Exercise aim: Please give the count of lines below that include "bottom" and leave out everything else.
____________________
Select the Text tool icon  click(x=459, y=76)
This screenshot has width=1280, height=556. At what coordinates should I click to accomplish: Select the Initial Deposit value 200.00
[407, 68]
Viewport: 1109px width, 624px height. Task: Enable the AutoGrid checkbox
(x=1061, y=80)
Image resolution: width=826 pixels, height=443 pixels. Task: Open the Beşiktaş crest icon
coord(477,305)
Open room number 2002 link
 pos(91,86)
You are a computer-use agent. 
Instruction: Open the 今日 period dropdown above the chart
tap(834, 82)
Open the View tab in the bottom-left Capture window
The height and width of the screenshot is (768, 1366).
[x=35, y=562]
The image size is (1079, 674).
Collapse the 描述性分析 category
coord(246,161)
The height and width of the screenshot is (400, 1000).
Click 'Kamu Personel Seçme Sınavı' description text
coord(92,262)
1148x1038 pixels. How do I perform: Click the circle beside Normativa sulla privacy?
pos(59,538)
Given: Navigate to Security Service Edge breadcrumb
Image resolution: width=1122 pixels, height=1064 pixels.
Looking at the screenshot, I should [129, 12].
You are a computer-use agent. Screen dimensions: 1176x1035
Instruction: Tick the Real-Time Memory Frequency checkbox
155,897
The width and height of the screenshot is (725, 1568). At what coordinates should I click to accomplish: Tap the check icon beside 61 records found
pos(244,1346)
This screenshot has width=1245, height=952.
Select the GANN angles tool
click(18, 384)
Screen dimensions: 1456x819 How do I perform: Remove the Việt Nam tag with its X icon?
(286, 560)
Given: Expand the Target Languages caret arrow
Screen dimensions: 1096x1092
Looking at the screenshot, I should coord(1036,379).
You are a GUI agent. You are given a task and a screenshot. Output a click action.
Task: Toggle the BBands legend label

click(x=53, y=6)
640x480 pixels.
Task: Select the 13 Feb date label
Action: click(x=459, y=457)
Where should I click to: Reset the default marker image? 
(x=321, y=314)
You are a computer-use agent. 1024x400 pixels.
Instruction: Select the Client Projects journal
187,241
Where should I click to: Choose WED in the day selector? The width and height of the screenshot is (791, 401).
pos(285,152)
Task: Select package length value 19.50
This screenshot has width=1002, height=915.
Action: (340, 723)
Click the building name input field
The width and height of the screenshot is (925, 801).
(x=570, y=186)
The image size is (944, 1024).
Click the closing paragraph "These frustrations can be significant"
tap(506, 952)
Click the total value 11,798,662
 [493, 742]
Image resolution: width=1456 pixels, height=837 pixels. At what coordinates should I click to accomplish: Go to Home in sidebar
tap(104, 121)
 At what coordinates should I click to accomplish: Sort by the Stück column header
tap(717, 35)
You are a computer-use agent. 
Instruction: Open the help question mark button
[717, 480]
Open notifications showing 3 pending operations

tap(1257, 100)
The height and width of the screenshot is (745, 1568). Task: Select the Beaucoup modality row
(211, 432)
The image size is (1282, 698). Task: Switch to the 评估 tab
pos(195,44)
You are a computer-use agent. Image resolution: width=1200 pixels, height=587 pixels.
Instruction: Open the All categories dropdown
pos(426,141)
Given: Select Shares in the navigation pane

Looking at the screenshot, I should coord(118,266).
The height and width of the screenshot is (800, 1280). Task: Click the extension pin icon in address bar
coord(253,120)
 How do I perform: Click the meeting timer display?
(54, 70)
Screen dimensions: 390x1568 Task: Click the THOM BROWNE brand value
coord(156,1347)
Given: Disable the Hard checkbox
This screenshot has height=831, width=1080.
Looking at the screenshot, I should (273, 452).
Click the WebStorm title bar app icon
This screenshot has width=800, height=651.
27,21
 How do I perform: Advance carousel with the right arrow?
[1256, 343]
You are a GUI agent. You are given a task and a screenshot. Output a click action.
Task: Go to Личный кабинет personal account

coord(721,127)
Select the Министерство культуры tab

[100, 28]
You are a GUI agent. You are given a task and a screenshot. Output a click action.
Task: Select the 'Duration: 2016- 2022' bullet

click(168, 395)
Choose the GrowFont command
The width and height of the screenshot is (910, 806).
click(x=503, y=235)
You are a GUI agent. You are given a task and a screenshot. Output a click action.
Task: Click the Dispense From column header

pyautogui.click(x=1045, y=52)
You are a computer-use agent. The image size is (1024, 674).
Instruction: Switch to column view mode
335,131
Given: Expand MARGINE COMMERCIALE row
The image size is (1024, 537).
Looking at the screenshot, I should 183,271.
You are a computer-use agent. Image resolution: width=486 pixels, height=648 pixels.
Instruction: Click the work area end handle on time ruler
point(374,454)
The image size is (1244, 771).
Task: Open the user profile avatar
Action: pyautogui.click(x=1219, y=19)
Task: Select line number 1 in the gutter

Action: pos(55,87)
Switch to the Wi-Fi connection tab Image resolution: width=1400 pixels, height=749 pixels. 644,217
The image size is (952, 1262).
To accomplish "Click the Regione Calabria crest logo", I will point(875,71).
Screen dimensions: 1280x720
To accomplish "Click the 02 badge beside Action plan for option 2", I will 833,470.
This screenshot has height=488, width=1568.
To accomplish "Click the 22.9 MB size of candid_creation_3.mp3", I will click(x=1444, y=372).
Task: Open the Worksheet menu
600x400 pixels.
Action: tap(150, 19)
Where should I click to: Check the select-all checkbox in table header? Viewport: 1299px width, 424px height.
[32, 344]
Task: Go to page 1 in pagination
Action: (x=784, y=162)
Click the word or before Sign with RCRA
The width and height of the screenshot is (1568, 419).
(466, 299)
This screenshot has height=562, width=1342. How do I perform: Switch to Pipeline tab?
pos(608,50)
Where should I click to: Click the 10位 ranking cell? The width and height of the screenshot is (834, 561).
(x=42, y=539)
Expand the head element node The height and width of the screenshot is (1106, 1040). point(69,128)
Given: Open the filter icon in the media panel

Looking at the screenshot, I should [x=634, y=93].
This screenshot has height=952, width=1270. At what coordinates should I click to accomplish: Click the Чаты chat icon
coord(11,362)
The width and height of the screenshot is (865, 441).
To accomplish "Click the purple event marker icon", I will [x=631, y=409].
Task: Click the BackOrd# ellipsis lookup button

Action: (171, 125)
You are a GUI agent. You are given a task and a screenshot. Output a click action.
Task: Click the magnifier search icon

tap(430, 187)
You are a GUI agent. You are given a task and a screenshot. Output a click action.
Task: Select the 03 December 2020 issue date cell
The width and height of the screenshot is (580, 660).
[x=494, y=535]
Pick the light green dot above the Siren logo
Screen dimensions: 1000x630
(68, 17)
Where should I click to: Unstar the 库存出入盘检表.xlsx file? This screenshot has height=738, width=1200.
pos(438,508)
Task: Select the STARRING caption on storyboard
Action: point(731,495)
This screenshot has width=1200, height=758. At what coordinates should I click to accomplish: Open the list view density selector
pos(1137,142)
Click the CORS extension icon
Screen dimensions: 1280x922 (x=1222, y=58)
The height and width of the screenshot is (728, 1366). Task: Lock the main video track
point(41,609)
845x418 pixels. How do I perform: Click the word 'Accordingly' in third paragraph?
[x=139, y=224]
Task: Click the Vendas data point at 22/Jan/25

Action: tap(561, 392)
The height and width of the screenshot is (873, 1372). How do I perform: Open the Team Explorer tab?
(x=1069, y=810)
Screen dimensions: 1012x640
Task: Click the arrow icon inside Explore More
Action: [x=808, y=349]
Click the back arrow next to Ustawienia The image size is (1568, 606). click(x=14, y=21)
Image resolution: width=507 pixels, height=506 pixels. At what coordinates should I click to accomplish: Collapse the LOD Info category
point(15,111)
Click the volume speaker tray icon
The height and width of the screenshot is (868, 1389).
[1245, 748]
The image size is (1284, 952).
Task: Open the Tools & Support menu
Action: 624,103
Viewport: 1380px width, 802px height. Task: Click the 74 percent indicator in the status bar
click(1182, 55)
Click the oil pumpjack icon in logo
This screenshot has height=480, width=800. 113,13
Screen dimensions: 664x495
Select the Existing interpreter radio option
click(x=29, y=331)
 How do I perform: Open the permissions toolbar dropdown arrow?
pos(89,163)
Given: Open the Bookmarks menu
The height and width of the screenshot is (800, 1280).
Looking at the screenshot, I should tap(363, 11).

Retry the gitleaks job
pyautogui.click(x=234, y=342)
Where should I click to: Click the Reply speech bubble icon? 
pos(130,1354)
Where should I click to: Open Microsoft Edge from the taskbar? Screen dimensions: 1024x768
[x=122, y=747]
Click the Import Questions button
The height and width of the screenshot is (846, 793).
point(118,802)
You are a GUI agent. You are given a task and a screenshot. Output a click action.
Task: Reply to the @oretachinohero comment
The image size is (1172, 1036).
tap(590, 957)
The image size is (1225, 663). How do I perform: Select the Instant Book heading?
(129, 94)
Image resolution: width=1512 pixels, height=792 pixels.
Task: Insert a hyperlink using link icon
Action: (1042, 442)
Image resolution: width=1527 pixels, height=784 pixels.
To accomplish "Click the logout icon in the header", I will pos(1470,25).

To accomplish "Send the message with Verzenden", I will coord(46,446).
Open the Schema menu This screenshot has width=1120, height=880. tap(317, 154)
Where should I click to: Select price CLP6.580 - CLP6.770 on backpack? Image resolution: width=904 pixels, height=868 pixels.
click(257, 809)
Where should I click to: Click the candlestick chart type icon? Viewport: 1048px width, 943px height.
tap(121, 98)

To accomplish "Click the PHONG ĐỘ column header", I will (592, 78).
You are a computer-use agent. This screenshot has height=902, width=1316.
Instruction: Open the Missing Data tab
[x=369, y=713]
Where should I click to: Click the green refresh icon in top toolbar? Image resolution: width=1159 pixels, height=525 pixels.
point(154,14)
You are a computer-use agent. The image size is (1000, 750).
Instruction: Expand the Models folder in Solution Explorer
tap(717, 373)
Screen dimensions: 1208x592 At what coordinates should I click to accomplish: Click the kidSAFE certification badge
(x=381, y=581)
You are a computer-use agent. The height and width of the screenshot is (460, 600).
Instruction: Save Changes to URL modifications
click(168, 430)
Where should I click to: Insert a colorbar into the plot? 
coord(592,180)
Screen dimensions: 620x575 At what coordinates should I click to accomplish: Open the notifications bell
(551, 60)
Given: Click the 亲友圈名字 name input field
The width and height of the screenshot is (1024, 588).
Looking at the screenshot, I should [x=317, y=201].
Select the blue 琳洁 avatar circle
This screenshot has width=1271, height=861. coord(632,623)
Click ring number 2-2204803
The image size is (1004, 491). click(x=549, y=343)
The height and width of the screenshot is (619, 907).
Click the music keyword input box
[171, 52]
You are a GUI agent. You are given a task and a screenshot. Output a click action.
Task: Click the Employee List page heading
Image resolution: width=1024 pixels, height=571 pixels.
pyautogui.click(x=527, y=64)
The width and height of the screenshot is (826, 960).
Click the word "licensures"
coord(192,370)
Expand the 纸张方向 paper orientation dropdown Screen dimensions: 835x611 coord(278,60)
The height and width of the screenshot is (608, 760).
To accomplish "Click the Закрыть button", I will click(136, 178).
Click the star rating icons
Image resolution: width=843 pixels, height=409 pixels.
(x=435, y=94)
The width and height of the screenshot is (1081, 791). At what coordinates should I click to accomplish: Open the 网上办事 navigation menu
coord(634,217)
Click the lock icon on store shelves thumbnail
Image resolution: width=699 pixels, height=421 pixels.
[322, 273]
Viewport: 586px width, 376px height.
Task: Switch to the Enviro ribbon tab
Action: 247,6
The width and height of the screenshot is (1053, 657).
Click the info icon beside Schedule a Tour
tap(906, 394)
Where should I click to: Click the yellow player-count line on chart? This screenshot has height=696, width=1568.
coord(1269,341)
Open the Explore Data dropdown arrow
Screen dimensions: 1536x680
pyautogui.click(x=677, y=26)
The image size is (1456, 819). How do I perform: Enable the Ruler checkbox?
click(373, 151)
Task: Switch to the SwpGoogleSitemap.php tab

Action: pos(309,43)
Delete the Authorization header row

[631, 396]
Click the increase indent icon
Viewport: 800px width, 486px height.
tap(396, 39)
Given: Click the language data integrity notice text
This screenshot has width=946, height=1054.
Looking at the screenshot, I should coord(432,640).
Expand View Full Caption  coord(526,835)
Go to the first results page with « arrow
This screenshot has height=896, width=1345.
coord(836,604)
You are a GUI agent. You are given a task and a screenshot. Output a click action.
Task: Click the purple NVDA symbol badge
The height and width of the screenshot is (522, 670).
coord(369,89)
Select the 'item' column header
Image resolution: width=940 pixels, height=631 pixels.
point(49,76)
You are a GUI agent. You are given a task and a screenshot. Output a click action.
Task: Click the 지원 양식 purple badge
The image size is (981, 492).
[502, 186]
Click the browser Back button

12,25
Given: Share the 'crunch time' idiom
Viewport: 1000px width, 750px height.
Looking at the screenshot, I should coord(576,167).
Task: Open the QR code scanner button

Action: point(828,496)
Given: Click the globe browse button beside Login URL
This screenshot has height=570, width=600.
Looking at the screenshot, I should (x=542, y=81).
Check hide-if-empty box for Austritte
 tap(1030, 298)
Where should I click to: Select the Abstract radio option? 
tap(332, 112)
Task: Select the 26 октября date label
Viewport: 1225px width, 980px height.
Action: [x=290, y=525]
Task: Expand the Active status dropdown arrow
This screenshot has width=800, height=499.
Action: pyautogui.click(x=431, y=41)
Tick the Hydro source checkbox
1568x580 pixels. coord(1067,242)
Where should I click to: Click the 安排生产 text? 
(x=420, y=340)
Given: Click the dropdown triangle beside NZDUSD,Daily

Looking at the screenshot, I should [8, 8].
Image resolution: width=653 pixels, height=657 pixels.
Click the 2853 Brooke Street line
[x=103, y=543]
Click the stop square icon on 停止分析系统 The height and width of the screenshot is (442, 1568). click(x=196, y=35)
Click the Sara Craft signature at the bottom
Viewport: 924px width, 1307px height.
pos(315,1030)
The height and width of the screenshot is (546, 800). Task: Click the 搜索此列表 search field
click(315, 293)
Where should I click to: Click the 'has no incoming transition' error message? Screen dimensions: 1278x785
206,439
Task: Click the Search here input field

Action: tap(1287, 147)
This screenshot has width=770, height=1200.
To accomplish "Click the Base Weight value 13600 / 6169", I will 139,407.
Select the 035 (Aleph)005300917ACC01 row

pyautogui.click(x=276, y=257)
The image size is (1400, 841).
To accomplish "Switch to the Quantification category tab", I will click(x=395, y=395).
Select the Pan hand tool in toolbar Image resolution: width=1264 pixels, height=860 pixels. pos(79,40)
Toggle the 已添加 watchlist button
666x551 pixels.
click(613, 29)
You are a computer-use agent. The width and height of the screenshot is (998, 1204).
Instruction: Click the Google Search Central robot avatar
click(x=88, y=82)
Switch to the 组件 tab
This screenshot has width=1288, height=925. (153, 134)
____________________
Task output: 2